HD 31975

Observation data Epoch J2000 Equinox ICRS
- Constellation: Mensa
- Right ascension: 04^{h} 53^{m} 05.6446^{s}
- Declination: −72° 24′ 27.6449″
- Apparent magnitude (V): 6.28

Characteristics
- Spectral type: F9 V Fe−0.5
- U−B color index: +0.01
- B−V color index: +0.52

Astrometry
- Radial velocity (R_{v}): 26.8 ± 0.3 km/s
- Proper motion (μ): RA: −46.178 mas/yr Dec.: +270.916 mas/yr
- Parallax (π): 30.8217±0.0217 mas
- Distance: 105.82 ± 0.07 ly (32.44 ± 0.02 pc)
- Absolute magnitude (M_{V}): +3.72

Details
- Mass: 1.13 M_{☉}
- Radius: 1.46 R_{☉}
- Luminosity: 2.77 L_{☉}
- Surface gravity (log g): 4.16 cgs
- Temperature: 6.165 K
- Metallicity [Fe/H]: 0.00 dex
- Rotational velocity (v sin i): 6 km/s
- Age: 3.5 Gyr
- Other designations: 15 G. Mensae, CD−72°231, CPD−72°332, GC 6031, HD 31975, HIP 22717, HR 1606, SAO 256139, WDS J04531-7225A

Database references
- SIMBAD: data

= HD 31975 =

Star in the constellation Mensa

HD 31975 (HR 1606) is a star situated in the southern circumpolar constellation Mensa. It has an apparent magnitude of 6.28, which is near the threshold of naked eye visibility.

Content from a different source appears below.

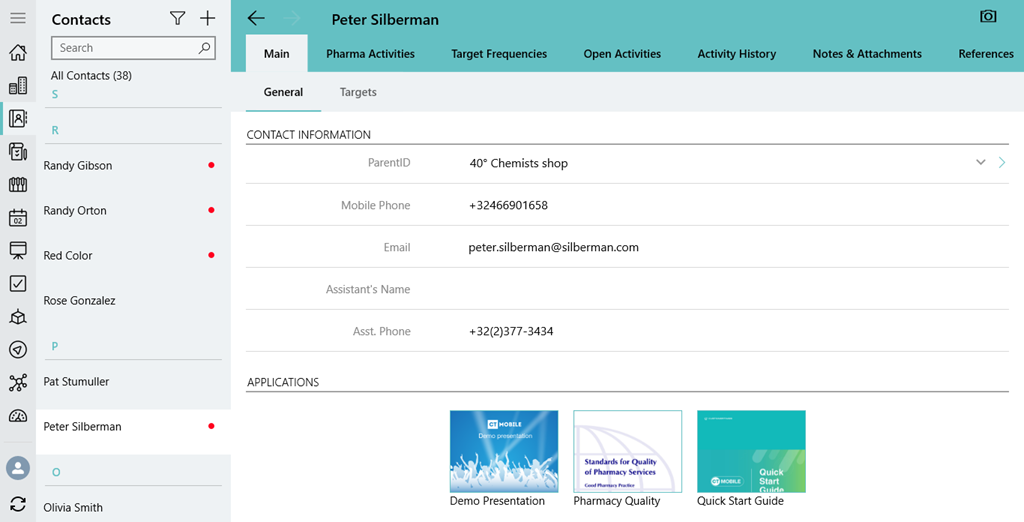The image size is (1024, 522).
Task: Open the hamburger navigation menu
Action: pos(17,19)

It is relatively close at a distance of about 106 light years but is receding with a heliocentric radial velocity of 26.9 km/s.

HD 31975 has a stellar classification of F9 V Fe−0.5, indicating that it is a F-type main-sequence star with a mild under abundance of iron in its atmosphere. At present it has 120% the mass of the Sun and 146% the radius of the Sun. It shines at double the luminosity of the Sun from its photosphere at an effective temperature of 6,165 K, giving it a yellow-white glow. HD 31975 has a similar metallicity to the Sun and at an age of 3.5 billion years it spins slowly with a projected rotational velocity of 6 km/s.

The Washington Double Star Catalog lists a faint M5 companion 16.5" away, which is related to the star.